Provided text:
01 October 2010
A stretchable radio frequency (RF) radiation sensor that combines a microfluidic antenna and rigid electronic circuits has been developed by scientists in Sweden. This could open the way to reliable and durable second skin sensors for monitoring health.
Flexible electronics are used in applications such as cameras, computer keyboards and photovoltaic cells. Some success has been found with stretchable antennas but the connection between the stretchable material and the rigid circuits still results in strain and loss of device sensitivity. To make wearable devices, electronics not only need to be flexible but they also need to be stretchable to truly conform to skin. Unfortunately, development from a flexible to a stretchable device has remained an elusive goal.
Now, Shi Cheng and Zhigang Wu from Uppsala University have developed a hybrid technology that combines conventional rigid circuitry with a substrate making a device that can bend, twist and stretch.
Flexible microfluidic sensor responds to radio frequency signals
The researchers formed a stretchable antenna by injecting a liquid alloy into microfluidic channels of an elastic substrate, polydimethylsiloxane. Flexible printed circuits are attached to toughened areas of the elastic substrate so they are protected from stretching and twisting. The connection between the liquid alloy and the circuit is made using tin-plated contact pins and a semi-spherical solder ball that allows the connection to be maintained even if it is twisted or stretched.

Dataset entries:

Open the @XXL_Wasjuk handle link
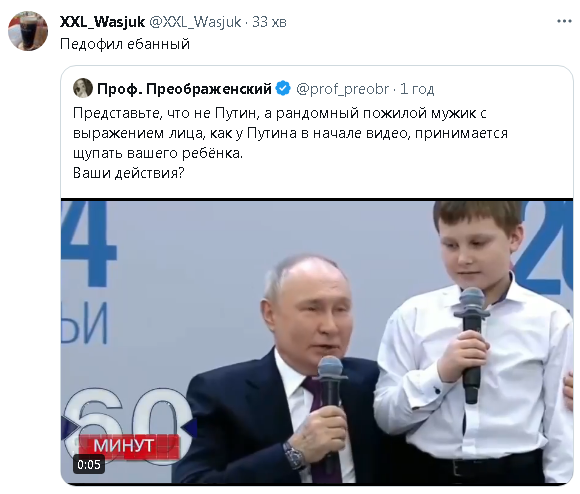Screen dimensions: 580x494 (x=195, y=22)
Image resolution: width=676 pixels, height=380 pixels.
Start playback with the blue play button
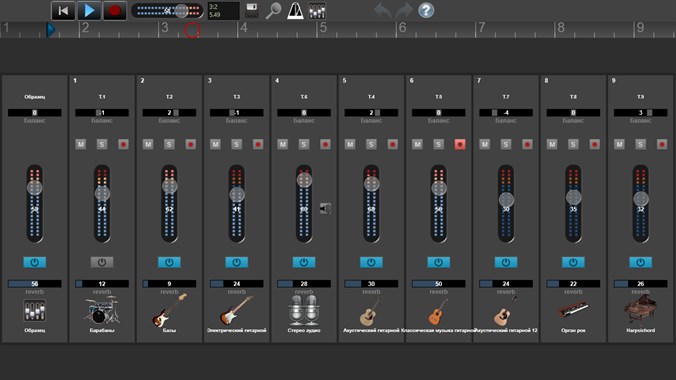coord(89,11)
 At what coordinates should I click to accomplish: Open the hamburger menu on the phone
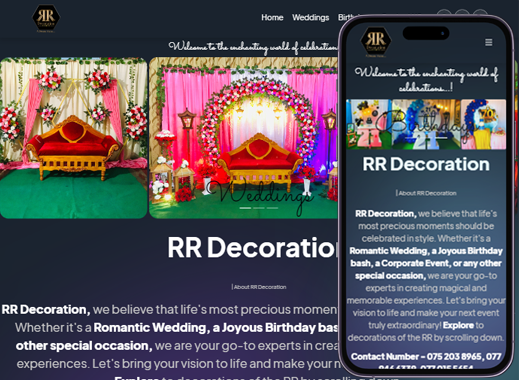pos(489,42)
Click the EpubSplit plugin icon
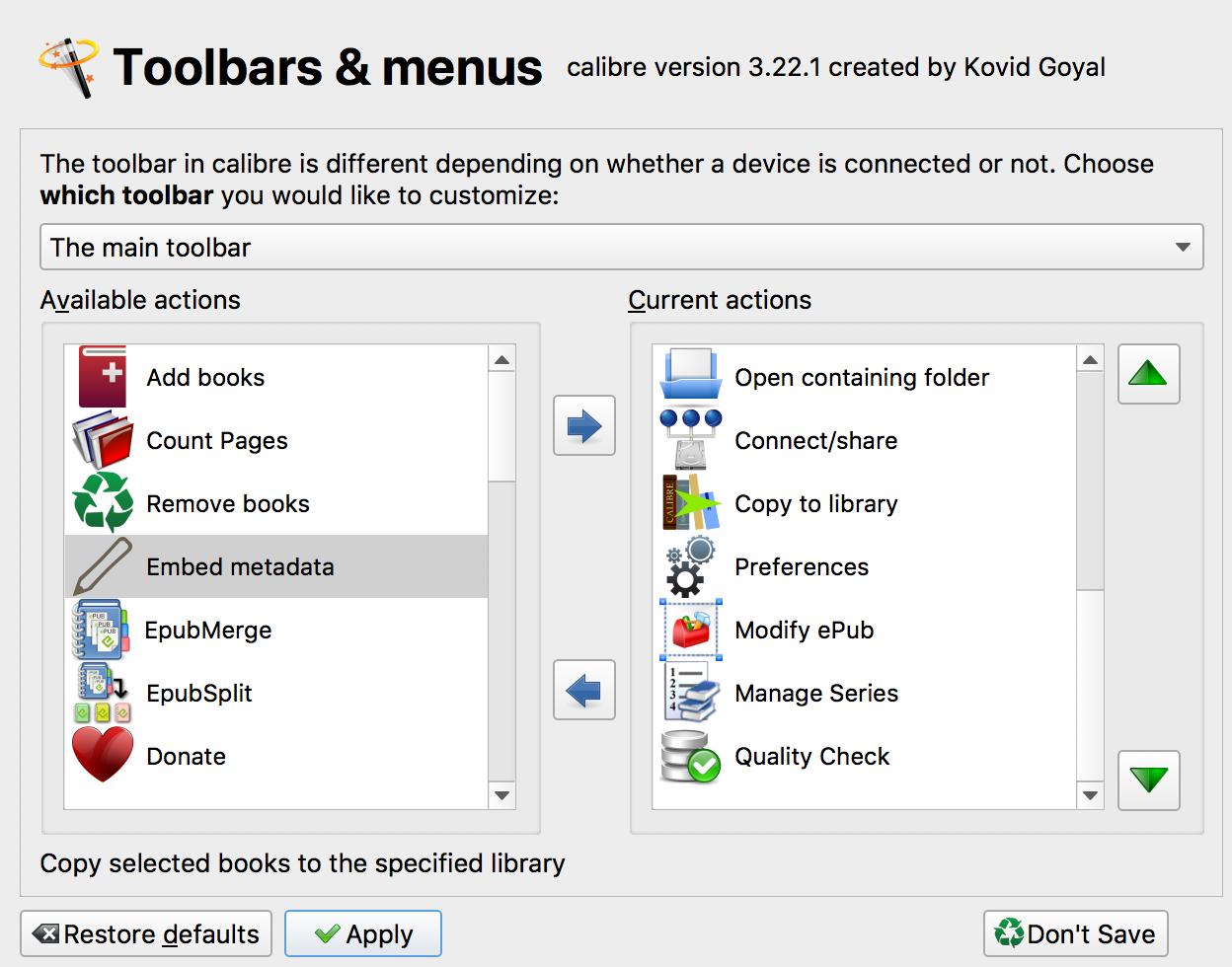Viewport: 1232px width, 967px height. tap(103, 693)
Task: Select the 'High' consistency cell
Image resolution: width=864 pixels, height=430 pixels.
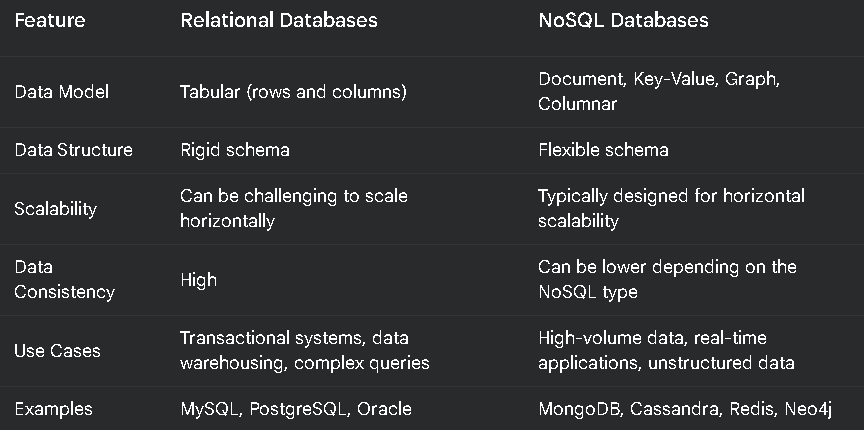Action: click(198, 280)
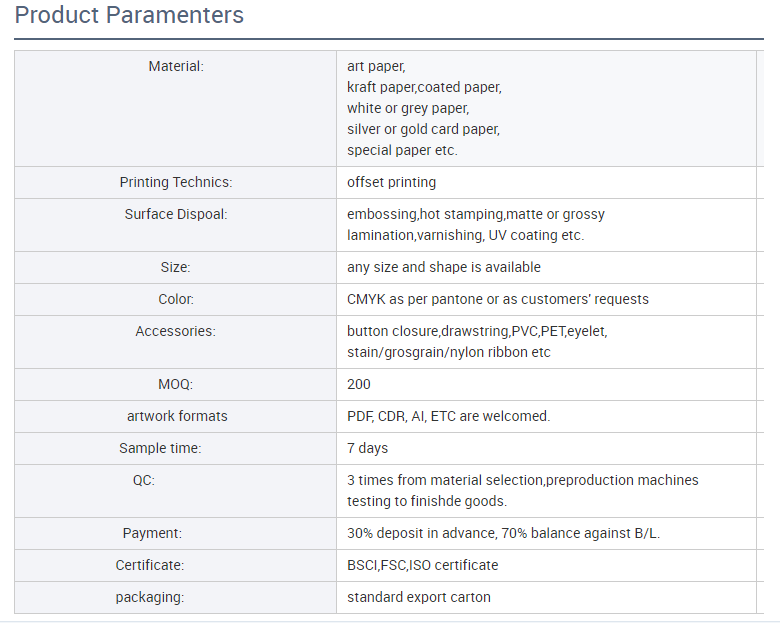
Task: Click the Sample time 7 days value
Action: tap(368, 448)
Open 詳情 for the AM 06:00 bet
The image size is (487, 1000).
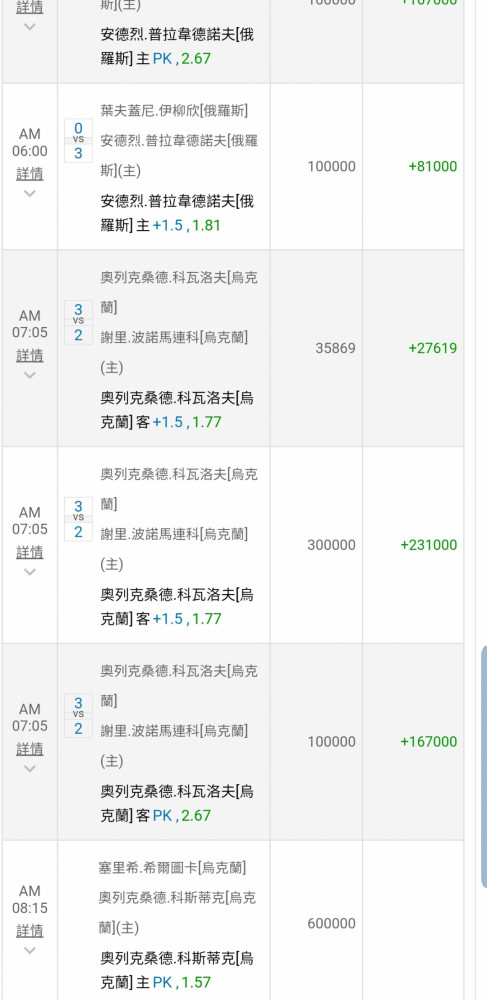[x=29, y=173]
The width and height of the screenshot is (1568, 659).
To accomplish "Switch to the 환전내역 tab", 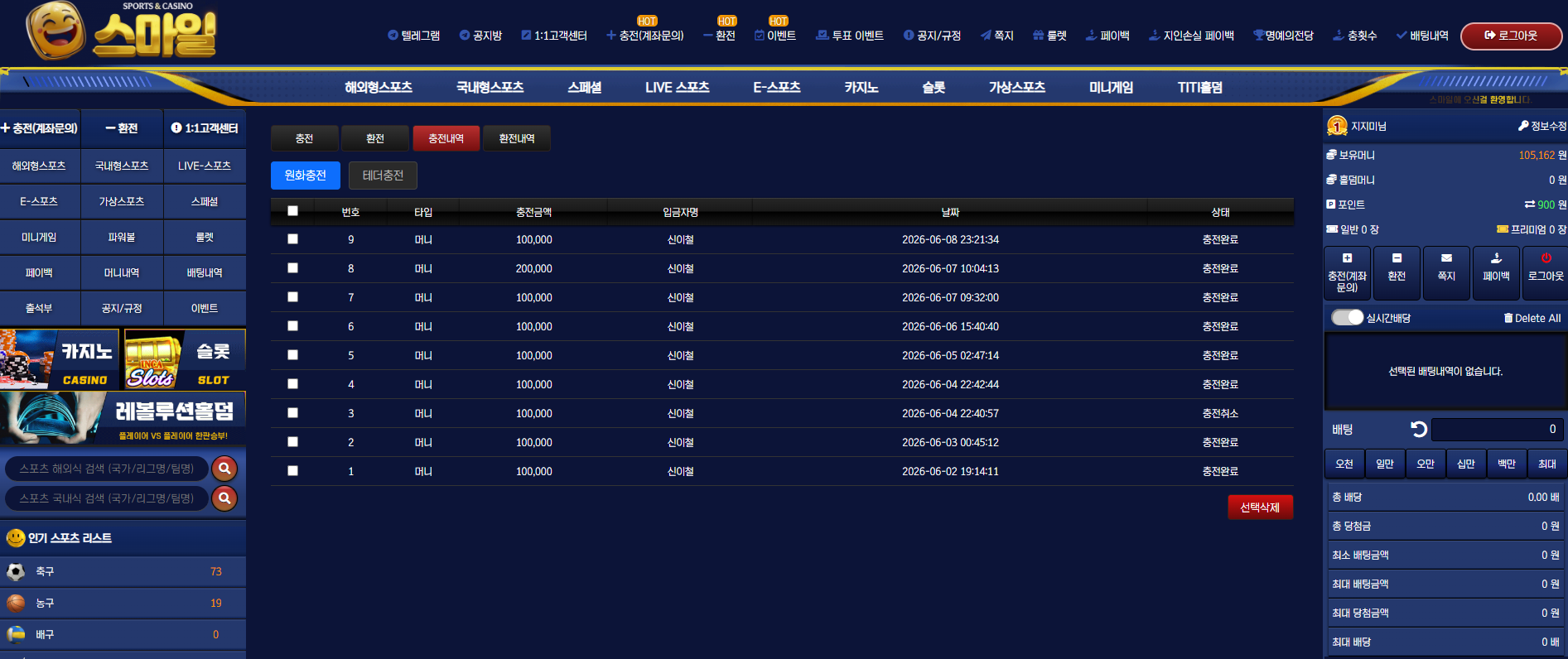I will pyautogui.click(x=517, y=138).
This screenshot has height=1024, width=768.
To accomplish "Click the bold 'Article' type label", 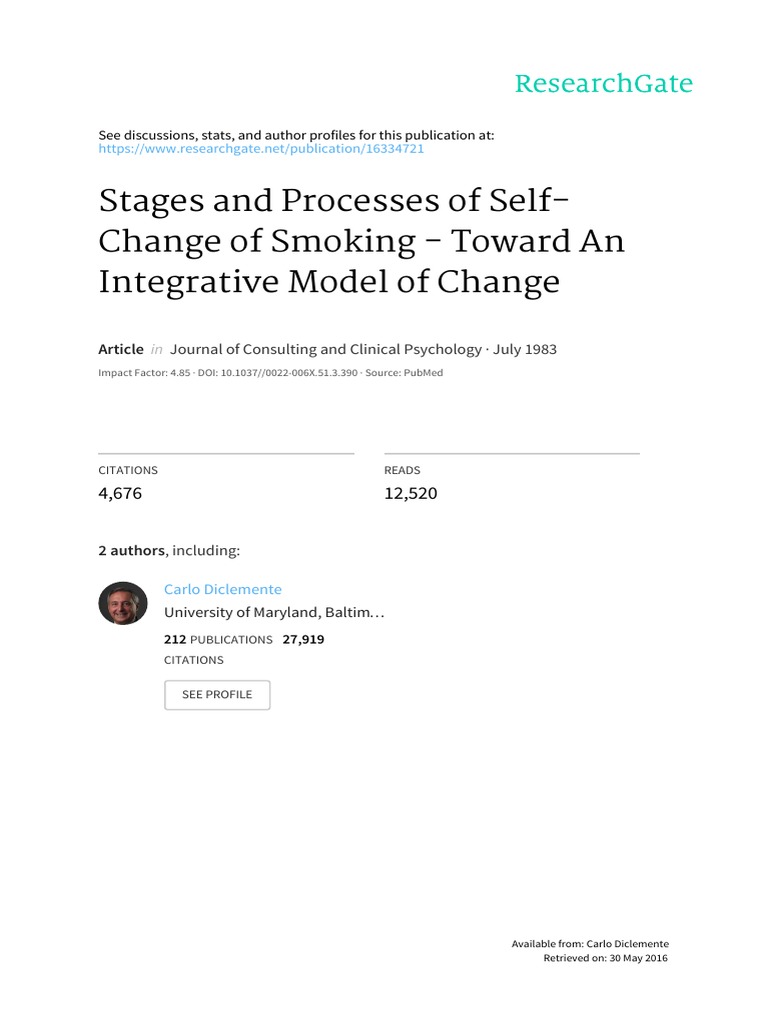I will click(121, 349).
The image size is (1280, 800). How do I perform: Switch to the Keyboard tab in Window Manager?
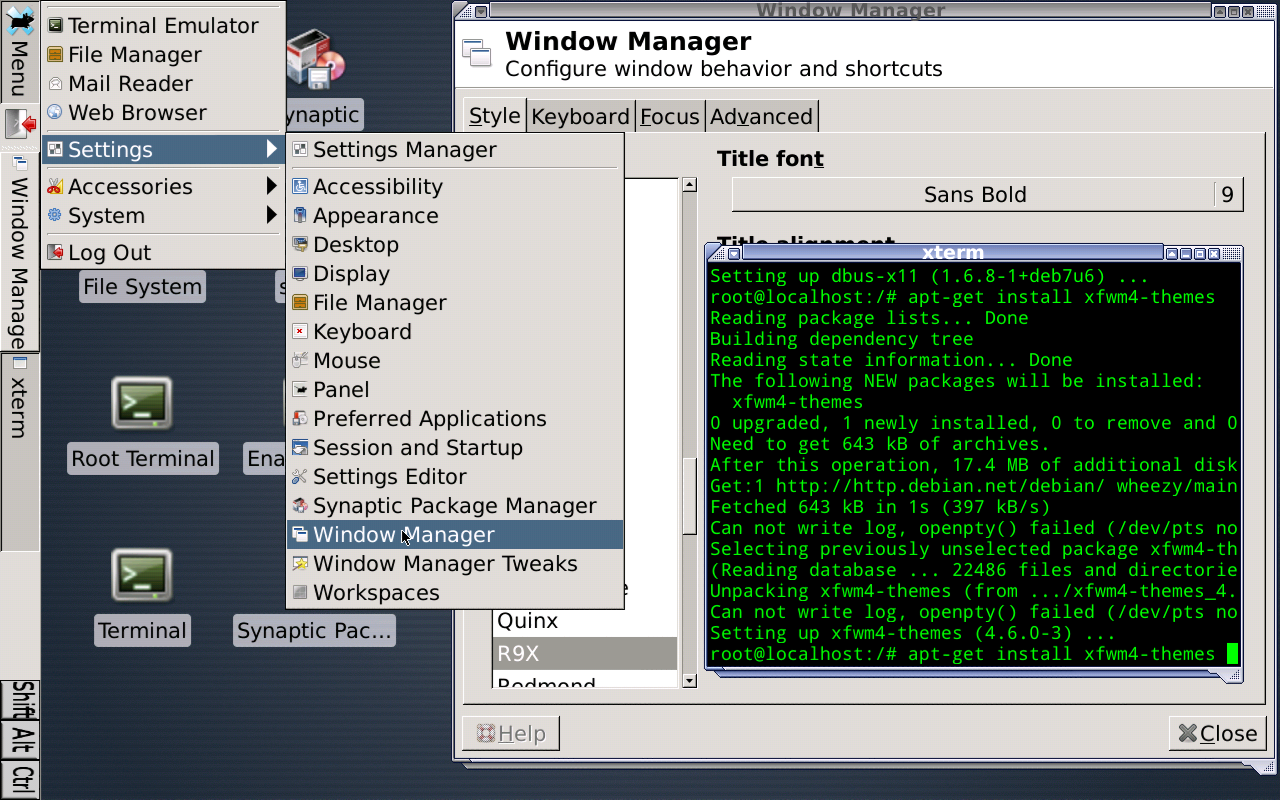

What to work on:
Reproduce the entire article above on the stretchable radio frequency sensor word for word, with nothing left out or changed.

Final answer:
01 October 2010
A stretchable radio frequency (RF) radiation sensor that combines a microfluidic antenna and rigid electronic circuits has been developed by scientists in Sweden. This could open the way to reliable and durable second skin sensors for monitoring health.
Flexible electronics are used in applications such as cameras, computer keyboards and photovoltaic cells. Some success has been found with stretchable antennas but the connection between the stretchable material and the rigid circuits still results in strain and loss of device sensitivity. To make wearable devices, electronics not only need to be flexible but they also need to be stretchable to truly conform to skin. Unfortunately, development from a flexible to a stretchable device has remained an elusive goal.
Now, Shi Cheng and Zhigang Wu from Uppsala University have developed a hybrid technology that combines conventional rigid circuitry with a substrate making a device that can bend, twist and stretch.
Flexible microfluidic sensor responds to radio frequency signals
The researchers formed a stretchable antenna by injecting a liquid alloy into microfluidic channels of an elastic substrate, polydimethylsiloxane. Flexible printed circuits are attached to toughened areas of the elastic substrate so they are protected from stretching and twisting. The connection between the liquid alloy and the circuit is made using tin-plated contact pins and a semi-spherical solder ball that allows the connection to be maintained even if it is twisted or stretched.